Major
Biological Sciences
Advisor
Plouffe, Brian
Advisor Department
Cell and Molecular Biology
Date
4-2024
Keywords
Artificial Intelligence; Medicine
Creative Commons License

This work is licensed under a Creative Commons Attribution-Noncommercial-Share Alike 4.0 License.
Abstract
The integration of technology like artificial intelligence (AI) in medical diagnosis offers a unique solution to the growing demands of healthcare providers across all fields of medicine. The purpose of the literature review is to examine current and future applications of artificial intelligence in healthcare, as well as associated challenges to implementing AI in medical decision-making and care access. The literature review was organized into sections examining current applications, limitations, and future directions.

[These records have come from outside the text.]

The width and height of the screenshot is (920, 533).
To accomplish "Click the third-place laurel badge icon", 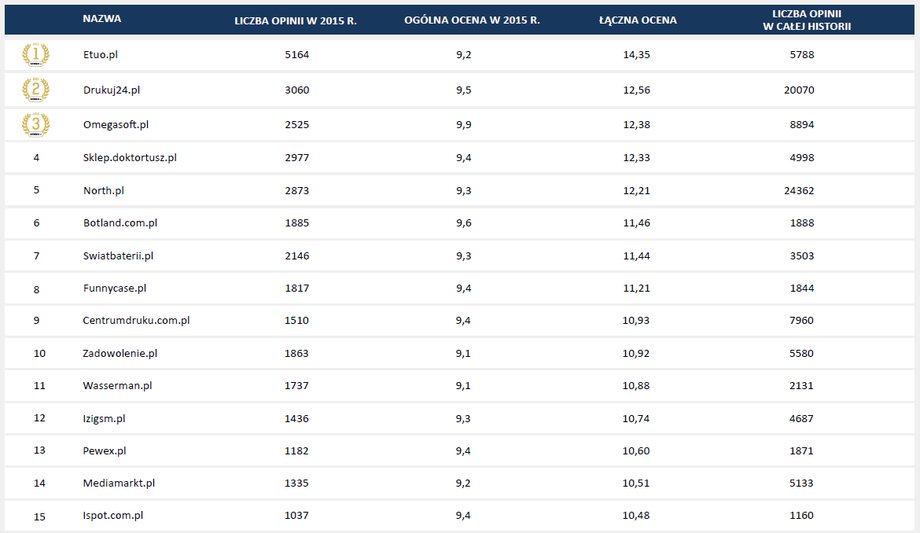I will pos(36,124).
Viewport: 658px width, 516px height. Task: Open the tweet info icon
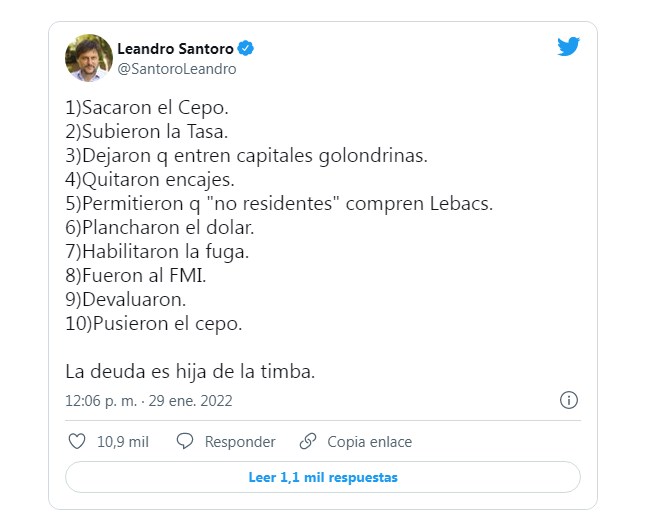[569, 401]
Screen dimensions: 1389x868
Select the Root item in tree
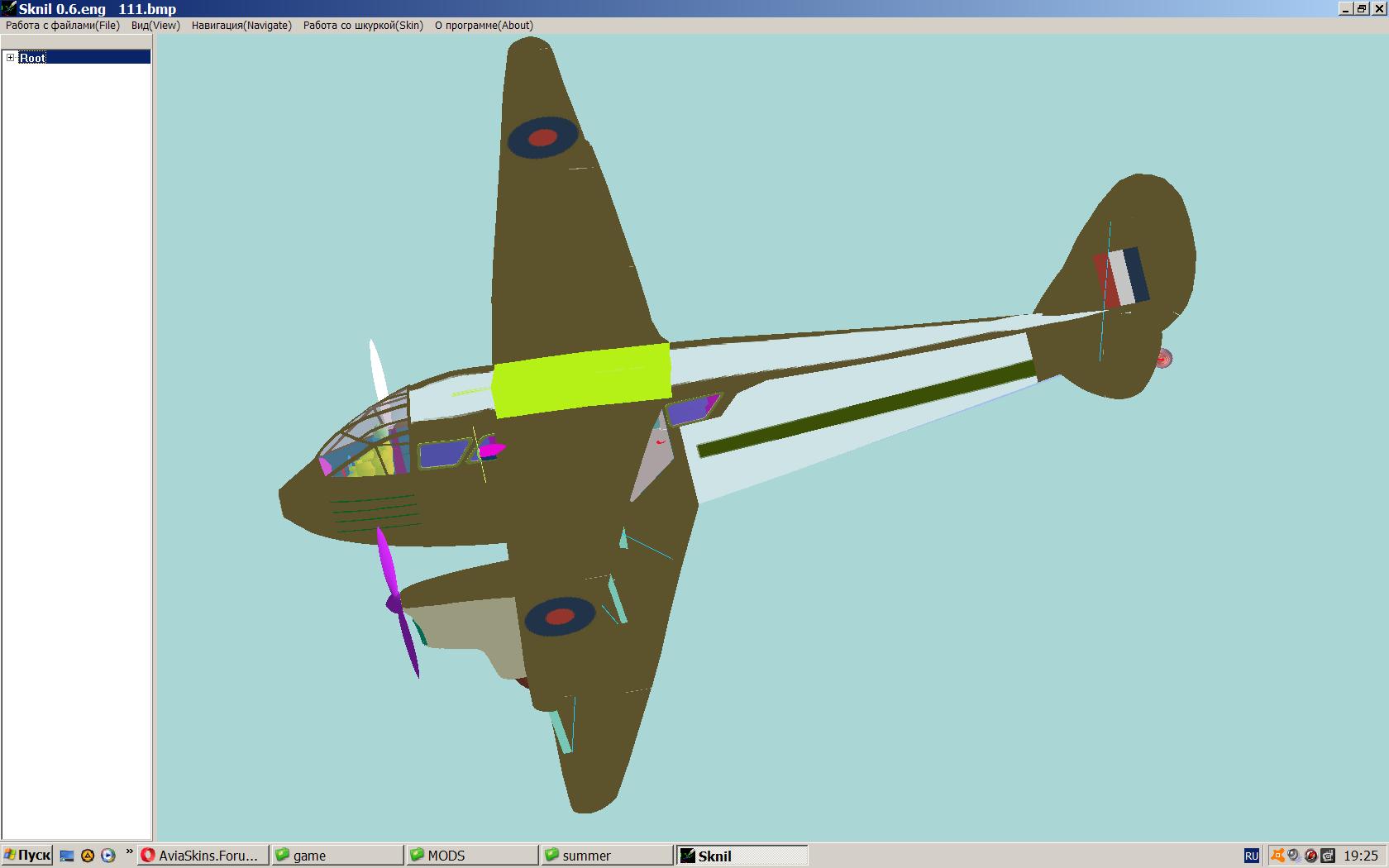pyautogui.click(x=33, y=58)
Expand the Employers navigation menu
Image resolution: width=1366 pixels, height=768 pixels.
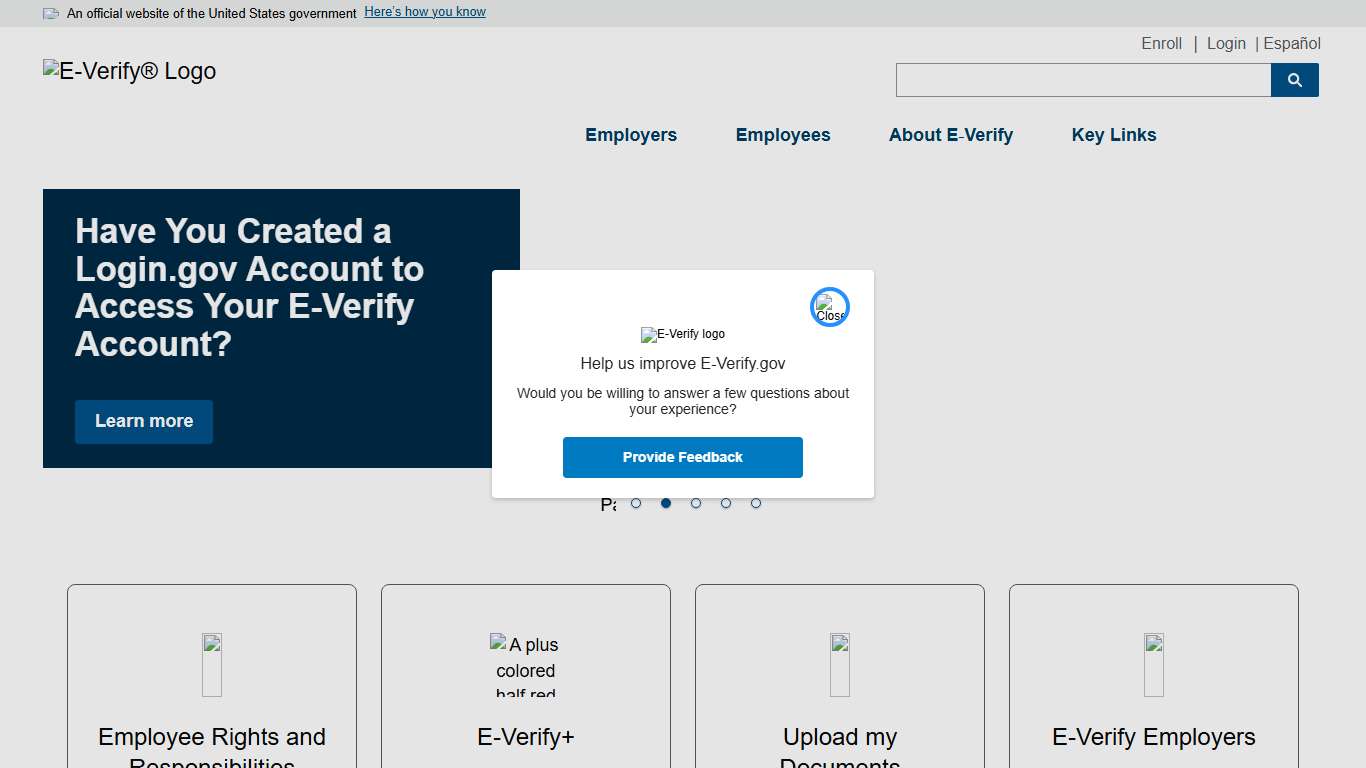pyautogui.click(x=631, y=134)
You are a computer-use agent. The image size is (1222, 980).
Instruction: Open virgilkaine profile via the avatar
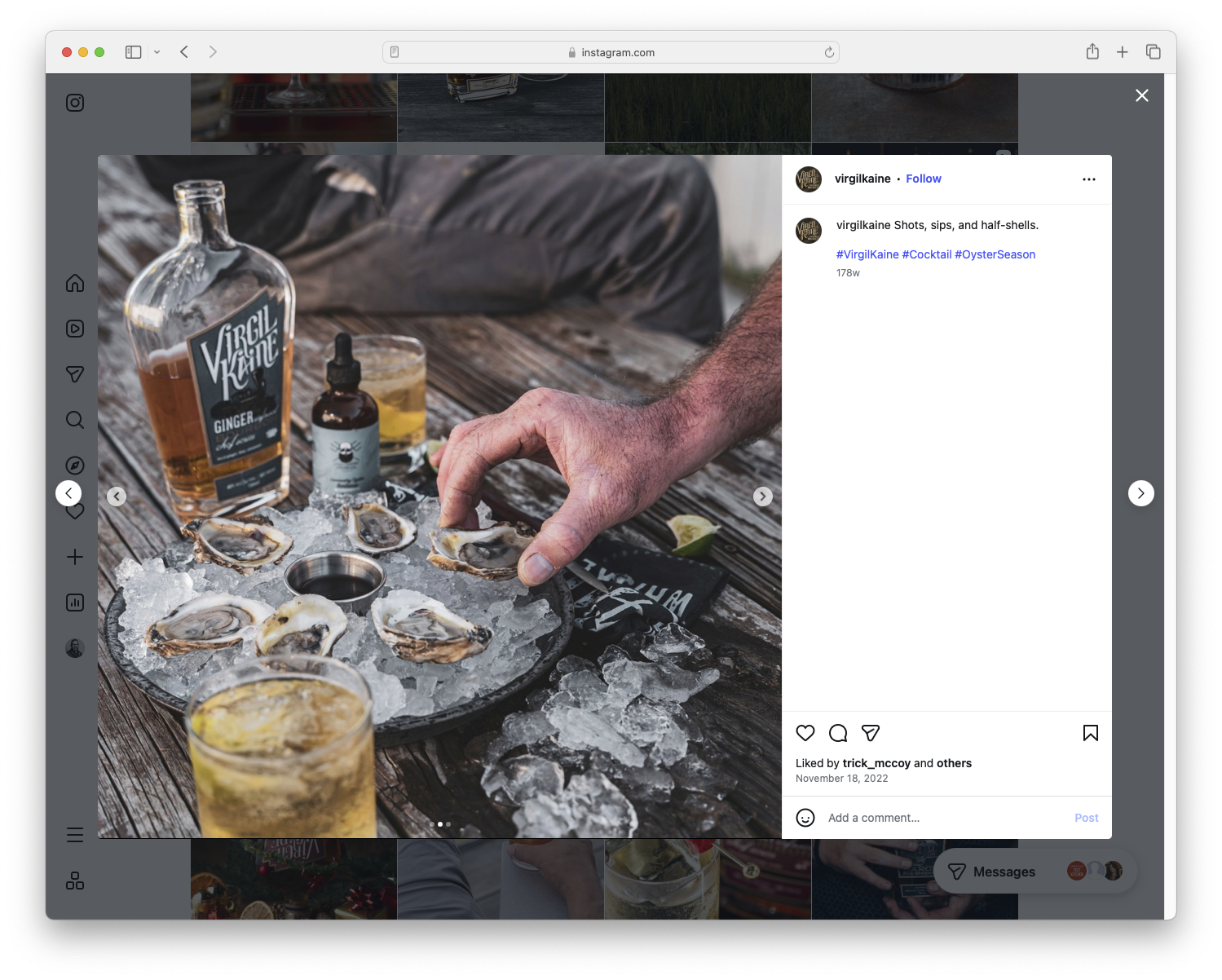pos(808,179)
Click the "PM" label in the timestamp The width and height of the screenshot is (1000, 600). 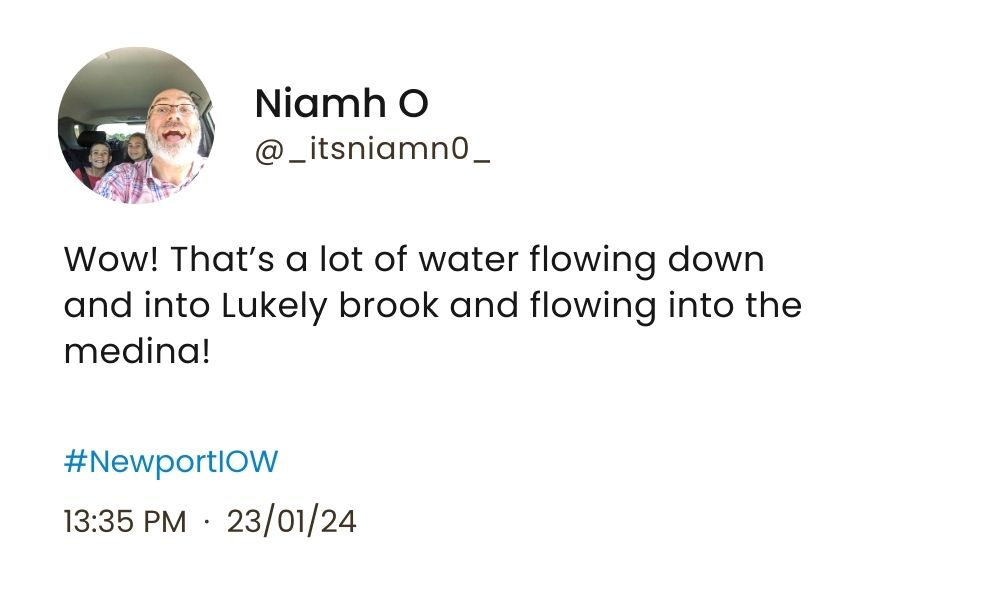pos(168,522)
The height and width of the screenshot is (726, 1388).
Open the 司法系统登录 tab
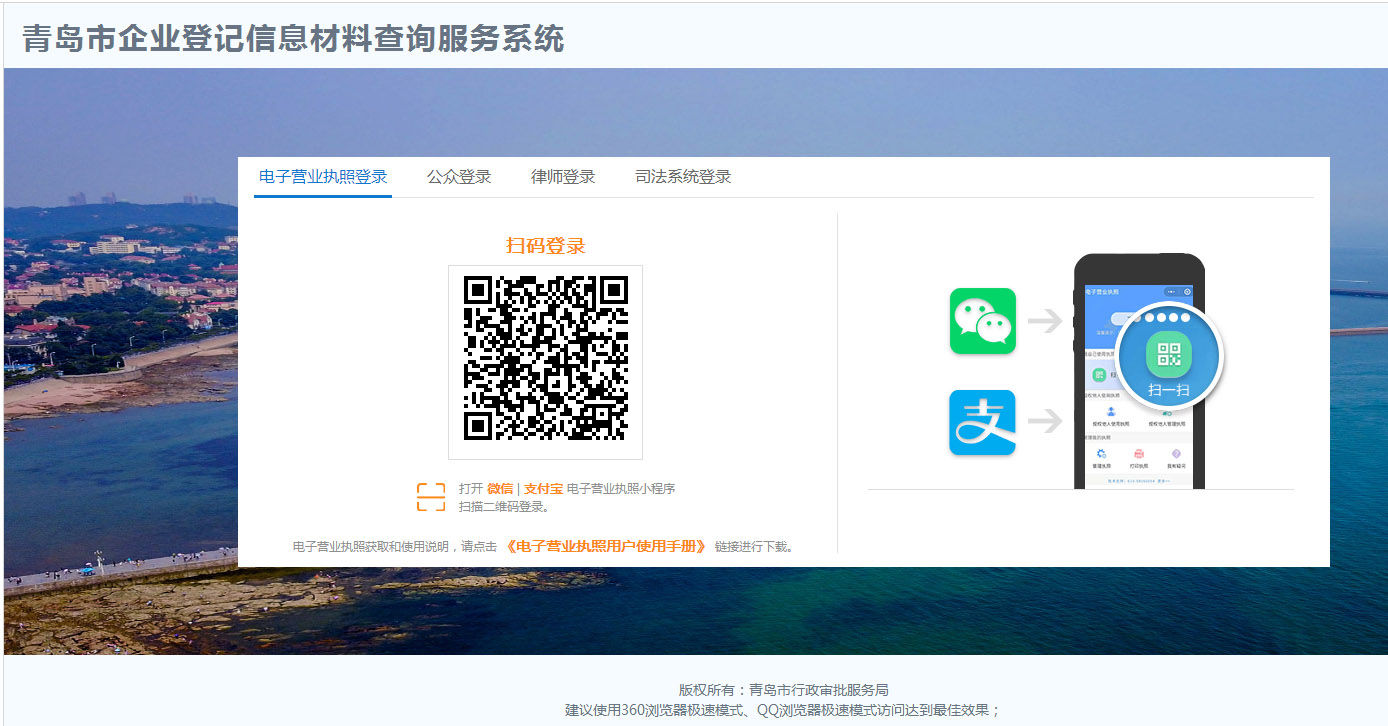[684, 176]
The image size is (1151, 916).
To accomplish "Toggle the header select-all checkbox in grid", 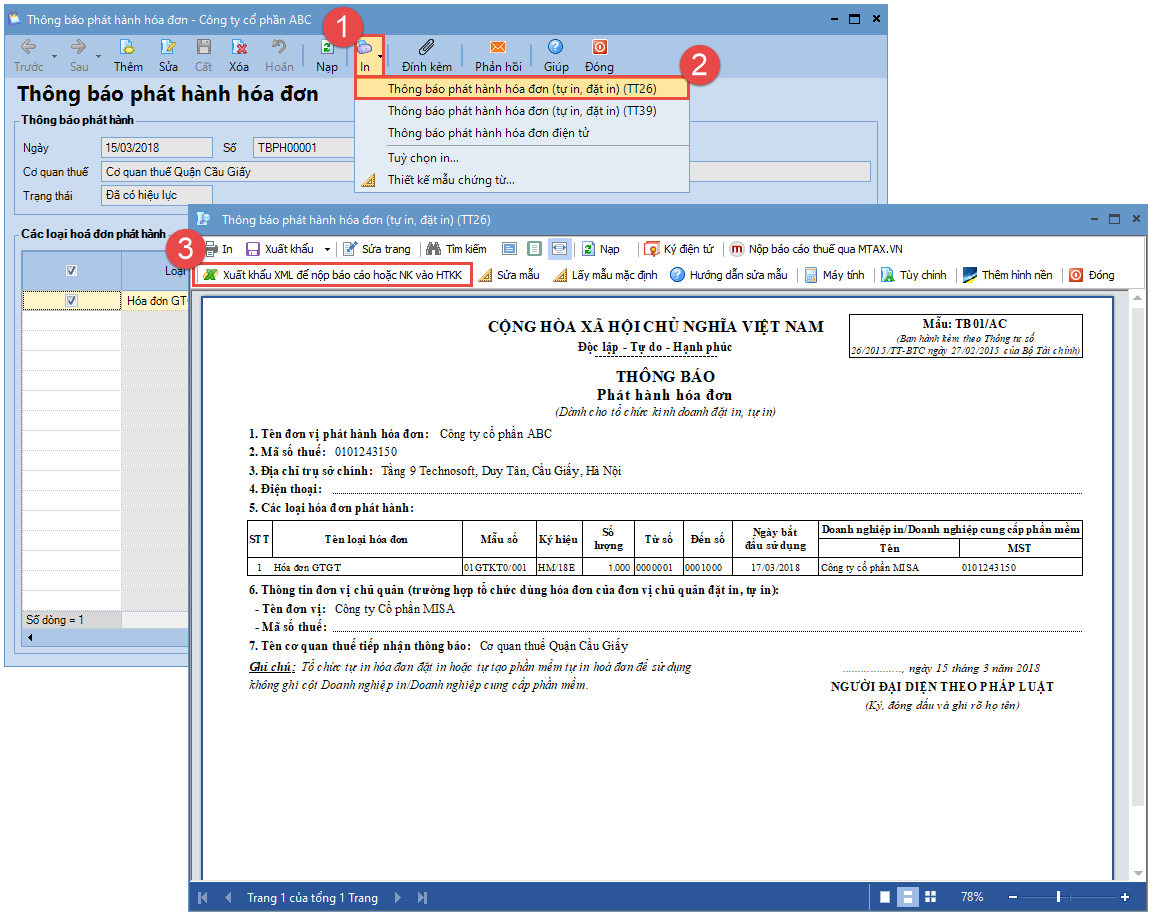I will 71,269.
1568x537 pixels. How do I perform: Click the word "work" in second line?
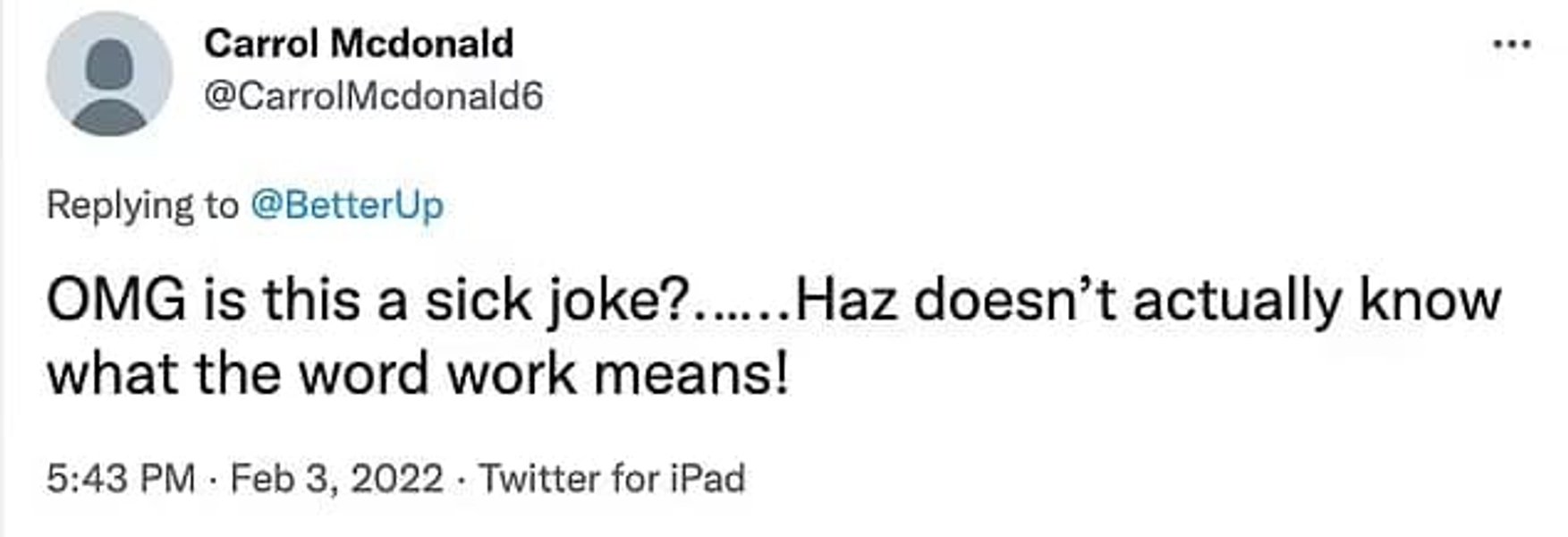[512, 372]
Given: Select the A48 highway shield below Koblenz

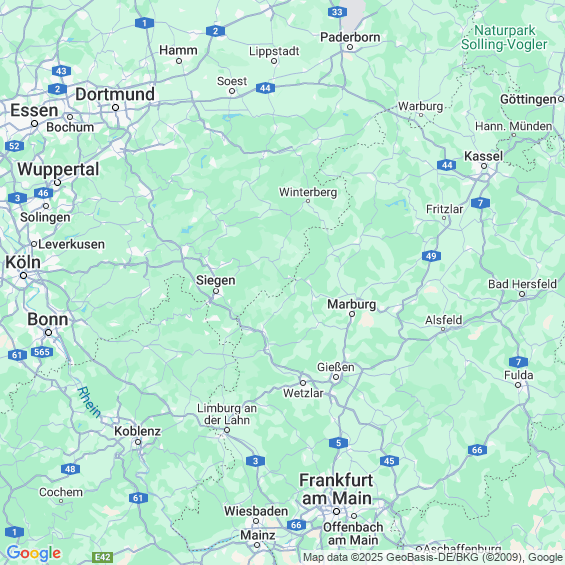Looking at the screenshot, I should 70,469.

From the literature review conducted, I found that AI technology like machine learning (ML) and deep learning (DL) have the potential to optimize fields like medical diagnostics, through quickly interpreting lab and imaging results, offering efficient differential diagnoses for physicians to make the final call on. Through this process, I also found limitations to the current AI research, specifically related to concerns for bias and misinformation with AI. As such, the use of AI should be strongly regulated and designed to avoid biases so that every person equal access to care. Based on the research, it is important to develop a system that incorporates anonymized patient data, including considerations for the social determinants of health and other healthcare access disparities, to develop a system that can be used on a large scale. It may be pertinent to test these measures on a small scale, like with private practices, before expanding to hospitals and across healthcare systems. Ultimately, AI software relies solely on the input of information, so it is important that the software is designed to account for a wide variety of patients, diseases, diagnoses, and treatment plans curated to the individual.